Writing in The Sun in March, I described this bill as likely to be as useful as a bikini on the North Pole in January. I truly believe that this Bill will encourage rather than discourage migrants and traffickers.
Instead, says Sir Keir, the government will work closely with France, claiming that “smashing the gangs” will be the primary focus of this. But France is part of the problem. They are simply not preventing the crossings at the source, allowing two-thirds of channel migrants to depart from our shores.
All of this despite our paying France eye-watering figures to stop the crossings – over £600m paid or pledged since 2015. I have always struggled to understand why we pay the French such eyewatering amounts to do what they are legally obliged to do.
If there were huge numbers embarking from unauthorised points along any part of our coast, we would put a stop to it in the blink of an eye. If they managed to make their way to France, you can bet every penny you have that France would send them back in a flash.
None of this is to excuse the Tories - it all got out of hand on their watch. But they did at least, albeit belatedly, see the light. I wouldn’t be surprised if they too hadn’t sought advice from the experts – police, intelligence agencies, FCDO, immigration enforcement - about going after the gangs and arresting them or putting them out of business.
The answer Tory ministers were given will likely have been along the lines of, 'we are trying to do just that, minister, but it’s those in countries like Afghanistan, Syria, Iran, a variety of African states, Albania, and a variety of others dotted around the globe'.
Had Sir Keir Starmer and Yvette Cooper asked about smashing the gangs when talking to civil servants before the election, they would have had exactly the same response. That’s why, nearly a year since the election, there’s no evidence of gangs begging for mercy.
Nor will there be. Perhaps the rise in “immigration enforcement raids” is a sign of the government beginning to get down to business. If only. The government might boast that 6,500 “suspected illegal workers” have been arrested - but so what?
That’s a drop in the ocean given the 1.5 million to two million illegal immigrants we estimate to be here, as I wrote earlier this year.
The fact that there are such massive numbers living and working here illegally just adds to the strength of the magnet.
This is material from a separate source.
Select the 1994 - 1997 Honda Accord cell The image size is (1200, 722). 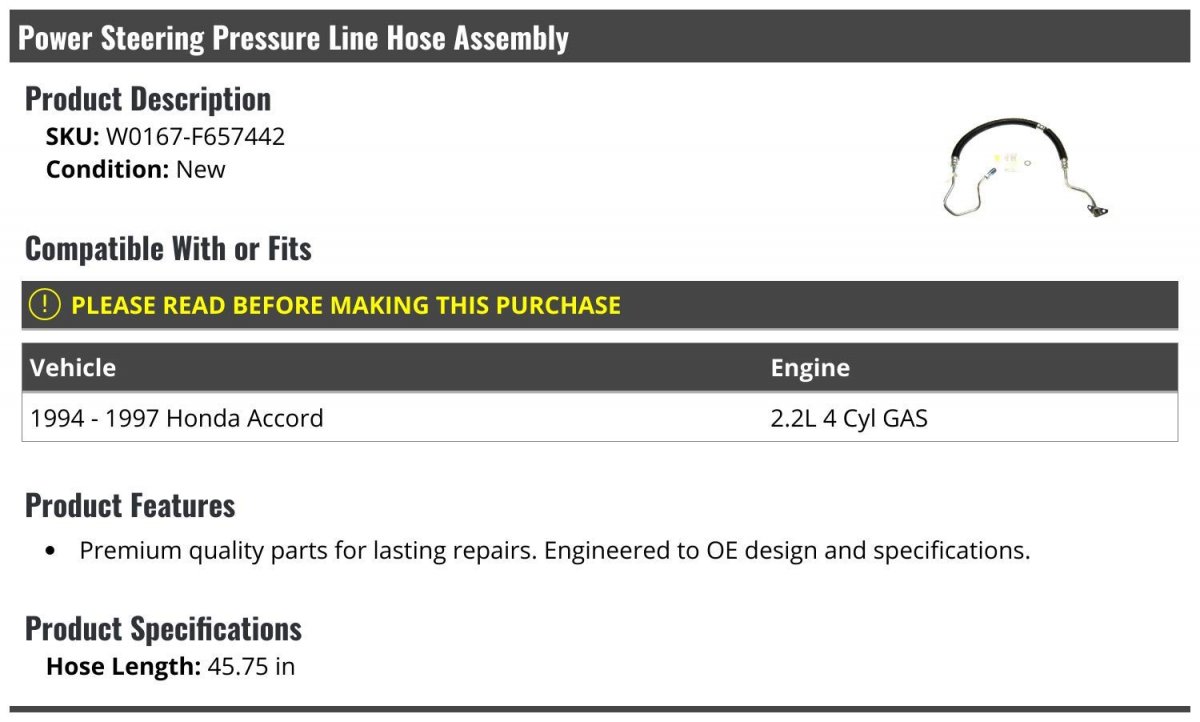(x=177, y=418)
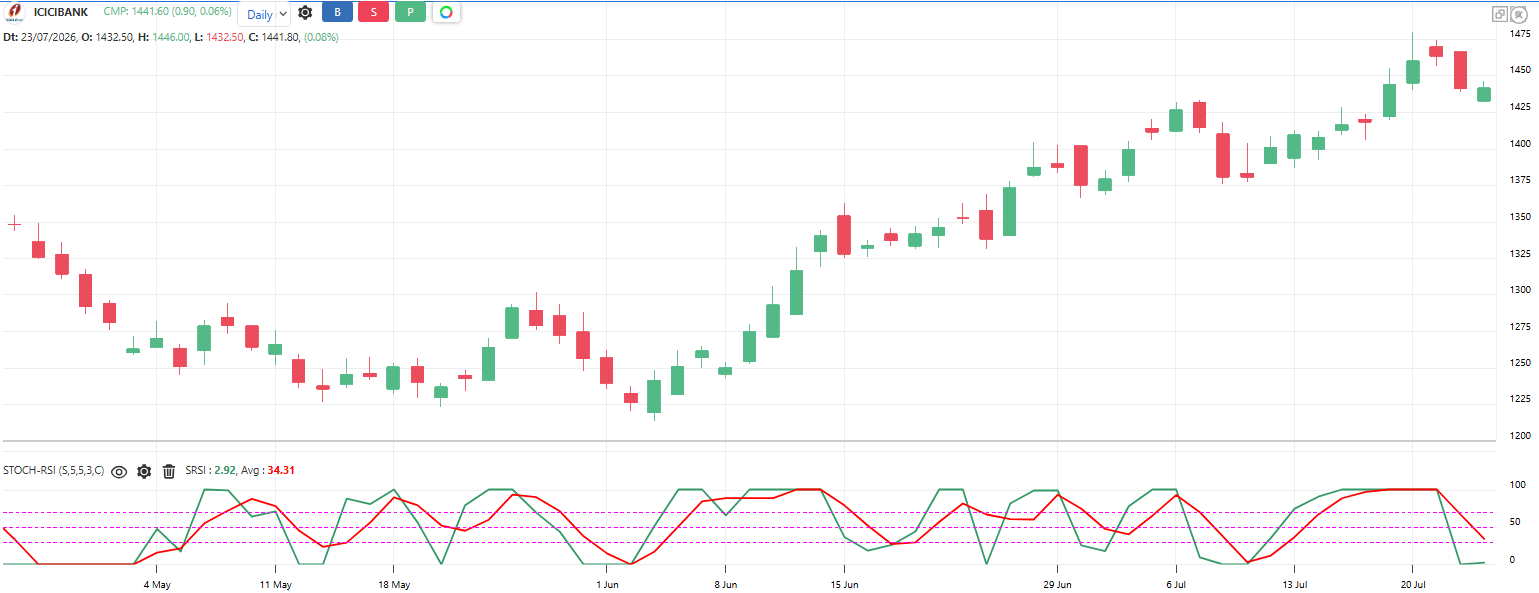
Task: Delete the STOCH-RSI indicator with trash icon
Action: (x=169, y=471)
Arresting 6,500, who will nearly all be promptly released to await decisions on what will happen to them.
If they are told to go, no doubt they will appeal or go to ground. Until we make clear that anyone arriving illegally will not be allowed to stay and will be removed, the flow across the Channel will continue unabated.
Rwanda may have been costly, but compared to the cost of tens of thousands coming illegally every year, it was a pittance.